Exploring the Molecular Mechanism of Zhi Bai Di Huang Wan in the Treatment of Systemic Lupus Erythematosus Based on Network Pharmacology and Molecular Docking Techniques

Abstract

Objective: To investigate the molecular mechanism and simulated validation of Zhi Bai Di Huang Pill (ZBDHP) for the treatment of systemic lupus erythematosus (SLE) using network pharmacology and molecular docking techniques. Methods: The active ingredients of ZBDHP were obtained through the TCMSP database and the Canonical SMILES of the active ingredients were queried through Pubchem. The targets of the active ingredients were predicted in the SwissTarget database based on the SMILES. The SLE-related disease targets were obtained through the GeneCards, OMIM and DisGenets databases, and the intersection targets of ZBDHP and SLE were obtained using the Venny 2.1.0 online platform. Intersection targets build a visual protein interaction network (PPI) through the STRING database, and the core targets were identified by network topology analysis. GO analysis and KEGG pathway enrichment analysis of the intersecting targets were performed using the DAVID database. Finally, the molecular docking of the first four active ingredients and the first four core target genes were verified by Pubchem, the PDB database and CB-Dock online molecular docking technology. Results: ZBDHP screened 91 potential active ingredients and 816 potential targets. Among them, 141 genes were intersected by ZBDHP and SLE. The network topology analysis showed that the main active ingredients were Hydroxygenkwanin, Alisol B, asperglaucide, Cerevisterol, etc., and the key target genes were TNF, AKT1, EGFR, STAT3, etc.

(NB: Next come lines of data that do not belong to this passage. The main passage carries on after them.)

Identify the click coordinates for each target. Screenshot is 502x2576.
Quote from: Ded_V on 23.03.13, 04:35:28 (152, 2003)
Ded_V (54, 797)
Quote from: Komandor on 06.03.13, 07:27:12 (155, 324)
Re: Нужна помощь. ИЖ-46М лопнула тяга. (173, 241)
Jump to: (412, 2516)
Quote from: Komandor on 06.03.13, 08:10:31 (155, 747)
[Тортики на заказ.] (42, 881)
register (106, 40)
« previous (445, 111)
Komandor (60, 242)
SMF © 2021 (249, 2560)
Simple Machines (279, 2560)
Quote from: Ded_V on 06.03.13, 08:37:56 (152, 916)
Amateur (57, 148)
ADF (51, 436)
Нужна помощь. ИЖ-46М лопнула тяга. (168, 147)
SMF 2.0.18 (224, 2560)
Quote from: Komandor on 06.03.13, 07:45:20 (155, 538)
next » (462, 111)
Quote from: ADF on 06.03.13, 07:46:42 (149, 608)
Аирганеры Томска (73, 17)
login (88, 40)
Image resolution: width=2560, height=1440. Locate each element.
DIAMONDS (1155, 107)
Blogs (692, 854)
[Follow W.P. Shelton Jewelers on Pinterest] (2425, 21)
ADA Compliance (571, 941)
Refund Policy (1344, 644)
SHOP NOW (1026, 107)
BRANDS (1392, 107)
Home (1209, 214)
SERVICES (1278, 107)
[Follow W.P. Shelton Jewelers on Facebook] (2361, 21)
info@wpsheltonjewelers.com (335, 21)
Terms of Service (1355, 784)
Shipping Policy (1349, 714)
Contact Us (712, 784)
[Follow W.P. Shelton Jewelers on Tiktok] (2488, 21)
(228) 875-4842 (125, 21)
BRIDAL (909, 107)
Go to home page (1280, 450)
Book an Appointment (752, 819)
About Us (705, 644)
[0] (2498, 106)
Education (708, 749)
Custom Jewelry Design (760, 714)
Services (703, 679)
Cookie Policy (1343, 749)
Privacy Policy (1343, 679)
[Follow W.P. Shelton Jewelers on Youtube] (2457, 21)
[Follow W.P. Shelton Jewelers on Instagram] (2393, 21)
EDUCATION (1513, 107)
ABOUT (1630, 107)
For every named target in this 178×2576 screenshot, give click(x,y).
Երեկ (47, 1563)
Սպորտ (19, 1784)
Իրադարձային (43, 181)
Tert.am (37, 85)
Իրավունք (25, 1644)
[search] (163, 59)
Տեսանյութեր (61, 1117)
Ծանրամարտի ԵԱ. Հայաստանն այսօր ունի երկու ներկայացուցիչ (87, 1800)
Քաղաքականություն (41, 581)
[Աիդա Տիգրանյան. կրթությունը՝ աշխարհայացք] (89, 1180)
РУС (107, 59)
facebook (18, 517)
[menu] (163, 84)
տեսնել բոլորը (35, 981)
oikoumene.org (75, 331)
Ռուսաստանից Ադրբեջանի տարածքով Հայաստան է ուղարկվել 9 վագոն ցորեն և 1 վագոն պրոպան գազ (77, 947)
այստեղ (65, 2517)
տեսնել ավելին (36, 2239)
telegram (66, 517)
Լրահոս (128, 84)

GO and KEGG enrichment analysis showed that common targets interfere with biological processes or molecular functions such as signal transduction protein phosphorylation, inflammatory response, transmembrane receptor protein tyrosine kinase activity, etc., through multiple signaling pathways, such as pathways in cancer, Kaposi sarcoma-associated herpesvirus infection, the PI3K-Akt signaling pathway, lipid and atherosclerosis, hepatitis B, etc. Molecular docking results showed that the active components of ZBDHP have good binding activity to the core targets of SLE. Conclusions: This study reveals that the ZBDHP treatment of SLE is a complex mechanistic process with multi-components, multi-targets and multi-pathways, and it may play a therapeutic role in SLE by inhibiting the production, proliferation and apoptosis of inflammatory factors. In conclusion, the present study provides a theoretical basis for further research on ZBDHP.